The Tanooki Suit is considered a favorite by critics at multiple websites, including IGN, GameSpot, Game Informer. Dan Ryckert of Game Informer stated that while the Super Leaf was more common, the Tanooki Suit was superior to it in every way. He enjoyed the ability to fly, use the suit's tail to break blocks, and use the tail to fly; for the Tanooki Suit in particular, he found enjoyment in the ability to turn into a statue, which he said was not useful but something he liked to do anyway. TheGamer writer Tristan Jurkovich stated that the Super Leaf deserves "mad props" for introducing flight to the series, adding that their love for raccoons also influenced their opinion that the Super Leaf and Tanooki Suit were the best power-ups. He also discussed how interesting the lore behind the Tanooki Suit power-up was. Inverse writer Robin Bea believed that the Super Leaf redefined the Mario series, finding the Raccoon power-up the most iconic one. She felt that the ability to fly was what made it so impactful, stating that the addition of flight into the series allowed the developers to build levels in new ways. IGN writer Lucas M. Thomas believed that Mario had never been as popular as he was when the Super Leaf was introduced, calling the Raccoon Suit iconic. He felt that the Super Leaf inspired multiple later flight-based power-ups in the series, including the Cape Feather from Super Mario World, Carrot from Super Mario Land 2: 6 Golden Coins, and Wing Cap from Super Mario 64. Thomas also argued that the marketing helped solidify Raccoon Mario as an icon, citing this form being featured on both the cover art for Super Mario Bros. 3 and in the film The Wizard, which depicts someone playing the game competitively.

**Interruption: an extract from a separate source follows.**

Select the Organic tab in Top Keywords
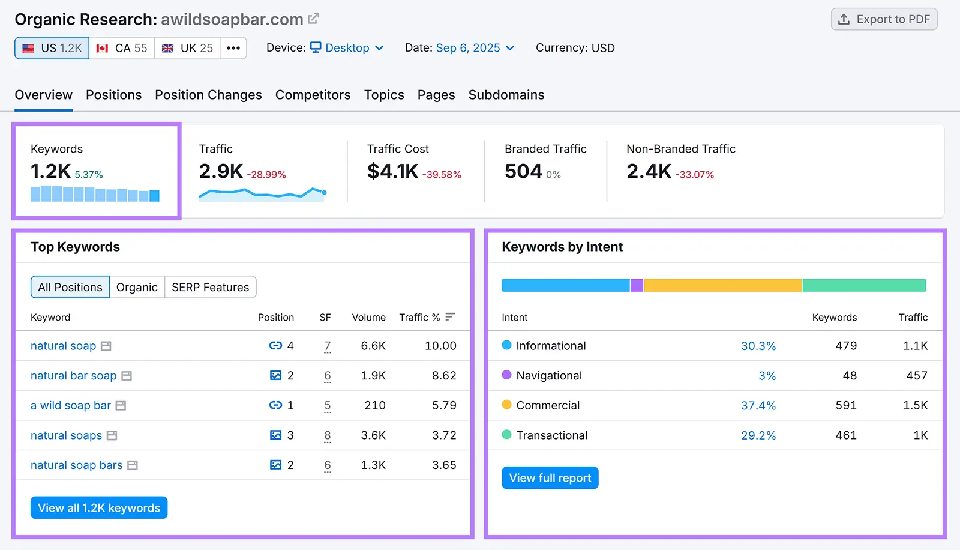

In 2011, People for the Ethical Treatment of Animals (PETA) released a satirical browser game protesting the appearance of the Tanooki Suit in 3D Land. The game, titled Super Tanooki Skin 2D, features a bloody, skinned Tanooki chasing after Mario to get their fur back. The site for the game asserts that Mario is willing to "use any means necessary" to save Princess Peach, including skinning a raccoon dog. The site also accuses Nintendo of sending the message that wearing fur clothing is acceptable. Nintendo later responded to this, stating: "Mario often takes the appearance of certain animals and objects in his games. These have included a frog, a penguin, a balloon and even a metallic version of himself. These lighthearted and whimsical transformations give Mario different abilities and make his games fun to play. The different forms that Mario takes make no statement beyond the games themselves." Kotaku writer Brian Ashcraft felt that the campaign was designed to generate publicity for the organization, arguing that the Tanooki Suit was based on cultural mythology and that it does not involve harm to an animal, accusing PETA of lacking "consideration or sensitivity". GamePro writer Yassin Chakhchoukh expressed similar skepticism in PETA's motives about whether it was just a marketing stunt.